══ Données de travail
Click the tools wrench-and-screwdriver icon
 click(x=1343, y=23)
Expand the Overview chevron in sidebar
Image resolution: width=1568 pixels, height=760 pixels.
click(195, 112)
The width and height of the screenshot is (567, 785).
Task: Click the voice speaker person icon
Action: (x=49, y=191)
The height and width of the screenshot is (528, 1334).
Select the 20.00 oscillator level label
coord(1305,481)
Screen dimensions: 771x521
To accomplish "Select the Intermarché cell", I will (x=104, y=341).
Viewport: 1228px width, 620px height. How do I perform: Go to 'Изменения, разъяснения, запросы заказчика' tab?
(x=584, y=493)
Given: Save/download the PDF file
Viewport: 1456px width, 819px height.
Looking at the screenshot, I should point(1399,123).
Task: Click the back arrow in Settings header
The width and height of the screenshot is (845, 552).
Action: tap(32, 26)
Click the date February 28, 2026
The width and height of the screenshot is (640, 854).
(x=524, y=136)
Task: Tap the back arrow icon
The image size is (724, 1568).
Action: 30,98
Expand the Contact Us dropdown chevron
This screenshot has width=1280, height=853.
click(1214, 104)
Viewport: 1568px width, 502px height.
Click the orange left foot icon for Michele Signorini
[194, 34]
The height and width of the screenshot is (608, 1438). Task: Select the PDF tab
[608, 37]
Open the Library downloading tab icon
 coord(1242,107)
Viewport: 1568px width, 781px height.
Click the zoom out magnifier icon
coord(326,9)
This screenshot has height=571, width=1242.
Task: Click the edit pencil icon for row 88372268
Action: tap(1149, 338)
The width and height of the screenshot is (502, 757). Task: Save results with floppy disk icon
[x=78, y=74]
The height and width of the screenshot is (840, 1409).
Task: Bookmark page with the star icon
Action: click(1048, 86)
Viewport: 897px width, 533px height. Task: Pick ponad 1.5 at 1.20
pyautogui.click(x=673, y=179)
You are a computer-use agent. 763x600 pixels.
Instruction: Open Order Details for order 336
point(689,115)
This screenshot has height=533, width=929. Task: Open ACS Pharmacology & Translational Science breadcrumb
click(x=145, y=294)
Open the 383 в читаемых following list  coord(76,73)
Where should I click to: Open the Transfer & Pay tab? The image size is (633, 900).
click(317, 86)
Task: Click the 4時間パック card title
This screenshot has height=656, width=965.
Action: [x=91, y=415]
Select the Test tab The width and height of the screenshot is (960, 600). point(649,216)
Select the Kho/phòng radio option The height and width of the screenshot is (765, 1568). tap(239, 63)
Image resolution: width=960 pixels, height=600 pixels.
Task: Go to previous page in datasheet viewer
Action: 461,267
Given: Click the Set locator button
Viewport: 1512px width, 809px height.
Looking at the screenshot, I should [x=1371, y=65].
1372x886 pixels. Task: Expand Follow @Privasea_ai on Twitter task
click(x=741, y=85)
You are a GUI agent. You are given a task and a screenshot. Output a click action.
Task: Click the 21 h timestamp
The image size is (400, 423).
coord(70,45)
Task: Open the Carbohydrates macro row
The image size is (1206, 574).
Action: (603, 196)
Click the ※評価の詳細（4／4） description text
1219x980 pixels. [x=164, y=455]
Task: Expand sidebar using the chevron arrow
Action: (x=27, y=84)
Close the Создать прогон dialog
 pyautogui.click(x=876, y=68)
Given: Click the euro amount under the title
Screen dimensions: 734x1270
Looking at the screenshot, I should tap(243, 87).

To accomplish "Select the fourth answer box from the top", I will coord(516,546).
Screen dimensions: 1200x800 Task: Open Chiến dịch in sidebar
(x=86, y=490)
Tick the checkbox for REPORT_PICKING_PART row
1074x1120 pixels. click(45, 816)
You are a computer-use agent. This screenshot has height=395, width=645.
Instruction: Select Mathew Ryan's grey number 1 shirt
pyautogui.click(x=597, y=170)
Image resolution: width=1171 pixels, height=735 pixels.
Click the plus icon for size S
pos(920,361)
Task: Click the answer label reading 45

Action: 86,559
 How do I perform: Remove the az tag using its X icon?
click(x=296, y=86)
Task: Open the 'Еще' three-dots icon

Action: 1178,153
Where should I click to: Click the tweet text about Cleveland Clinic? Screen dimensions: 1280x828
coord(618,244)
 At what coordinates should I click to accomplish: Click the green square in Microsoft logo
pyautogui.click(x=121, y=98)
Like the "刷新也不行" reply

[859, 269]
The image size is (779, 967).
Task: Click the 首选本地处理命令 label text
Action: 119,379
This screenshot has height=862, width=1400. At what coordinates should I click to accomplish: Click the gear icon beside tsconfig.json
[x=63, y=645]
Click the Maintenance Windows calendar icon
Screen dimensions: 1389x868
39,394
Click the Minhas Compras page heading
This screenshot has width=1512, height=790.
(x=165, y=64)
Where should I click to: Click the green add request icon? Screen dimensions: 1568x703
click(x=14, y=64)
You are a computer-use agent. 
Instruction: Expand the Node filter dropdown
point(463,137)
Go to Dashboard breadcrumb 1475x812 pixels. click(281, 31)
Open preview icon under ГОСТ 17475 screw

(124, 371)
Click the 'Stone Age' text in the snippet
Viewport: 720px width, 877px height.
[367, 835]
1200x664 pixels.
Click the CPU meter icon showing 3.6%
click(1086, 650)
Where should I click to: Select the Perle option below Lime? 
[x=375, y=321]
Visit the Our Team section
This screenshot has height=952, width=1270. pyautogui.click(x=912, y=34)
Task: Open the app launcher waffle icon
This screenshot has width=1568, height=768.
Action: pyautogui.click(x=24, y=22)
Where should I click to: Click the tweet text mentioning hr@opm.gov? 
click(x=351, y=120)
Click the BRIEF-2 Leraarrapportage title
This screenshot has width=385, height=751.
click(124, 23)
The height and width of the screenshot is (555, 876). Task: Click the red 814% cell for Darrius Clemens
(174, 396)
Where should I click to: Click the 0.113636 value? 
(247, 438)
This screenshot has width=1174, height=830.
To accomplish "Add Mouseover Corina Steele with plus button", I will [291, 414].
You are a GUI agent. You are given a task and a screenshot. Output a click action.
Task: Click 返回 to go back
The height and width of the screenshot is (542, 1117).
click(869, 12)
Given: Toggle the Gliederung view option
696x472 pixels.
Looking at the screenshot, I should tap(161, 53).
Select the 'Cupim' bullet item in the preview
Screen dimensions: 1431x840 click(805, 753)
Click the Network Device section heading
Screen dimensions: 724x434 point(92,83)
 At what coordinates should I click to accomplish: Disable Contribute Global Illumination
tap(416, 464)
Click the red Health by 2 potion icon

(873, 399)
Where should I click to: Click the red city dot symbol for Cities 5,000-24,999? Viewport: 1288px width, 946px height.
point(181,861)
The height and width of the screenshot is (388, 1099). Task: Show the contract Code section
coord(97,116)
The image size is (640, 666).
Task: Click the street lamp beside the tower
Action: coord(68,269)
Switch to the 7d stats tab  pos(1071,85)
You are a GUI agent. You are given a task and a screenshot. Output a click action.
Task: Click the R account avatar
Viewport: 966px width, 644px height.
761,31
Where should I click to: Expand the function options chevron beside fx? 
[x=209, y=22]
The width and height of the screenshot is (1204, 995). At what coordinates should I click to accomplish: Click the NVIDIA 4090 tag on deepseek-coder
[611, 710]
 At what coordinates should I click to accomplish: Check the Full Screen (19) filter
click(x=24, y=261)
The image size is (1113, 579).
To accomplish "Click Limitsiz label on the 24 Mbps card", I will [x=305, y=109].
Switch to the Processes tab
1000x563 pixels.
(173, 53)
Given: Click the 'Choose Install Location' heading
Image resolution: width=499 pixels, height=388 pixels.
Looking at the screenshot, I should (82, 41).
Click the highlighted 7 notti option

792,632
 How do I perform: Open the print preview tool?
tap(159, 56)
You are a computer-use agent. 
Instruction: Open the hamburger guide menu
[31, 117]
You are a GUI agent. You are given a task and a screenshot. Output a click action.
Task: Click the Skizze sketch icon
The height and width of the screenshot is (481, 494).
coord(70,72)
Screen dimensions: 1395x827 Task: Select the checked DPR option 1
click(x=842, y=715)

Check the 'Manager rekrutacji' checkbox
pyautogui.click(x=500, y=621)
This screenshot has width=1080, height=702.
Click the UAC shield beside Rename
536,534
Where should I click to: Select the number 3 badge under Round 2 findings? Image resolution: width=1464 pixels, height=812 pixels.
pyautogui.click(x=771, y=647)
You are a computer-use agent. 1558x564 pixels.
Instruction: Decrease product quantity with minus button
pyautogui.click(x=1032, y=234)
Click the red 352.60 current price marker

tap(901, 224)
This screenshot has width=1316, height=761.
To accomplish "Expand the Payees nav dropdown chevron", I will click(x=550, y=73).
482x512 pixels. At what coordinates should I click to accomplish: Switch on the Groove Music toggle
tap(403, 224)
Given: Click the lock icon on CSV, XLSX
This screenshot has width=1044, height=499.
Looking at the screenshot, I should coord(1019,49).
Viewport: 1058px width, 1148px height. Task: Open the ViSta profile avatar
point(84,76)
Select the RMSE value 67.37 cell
════
:: Consigne ::
Recopiez à l'identique les lignes des données, depuis celle qui contient « Tick the checkbox for REPORT_PICKING_PART row » jusqu'à celle qui contient « pos(920,361) », ces deux lignes comprises.

:: Réponse ci-dessous ::
Tick the checkbox for REPORT_PICKING_PART row
1074x1120 pixels. click(45, 816)
You are a computer-use agent. This screenshot has height=395, width=645.
Instruction: Select Mathew Ryan's grey number 1 shirt
pyautogui.click(x=597, y=170)
Image resolution: width=1171 pixels, height=735 pixels.
Click the plus icon for size S
pos(920,361)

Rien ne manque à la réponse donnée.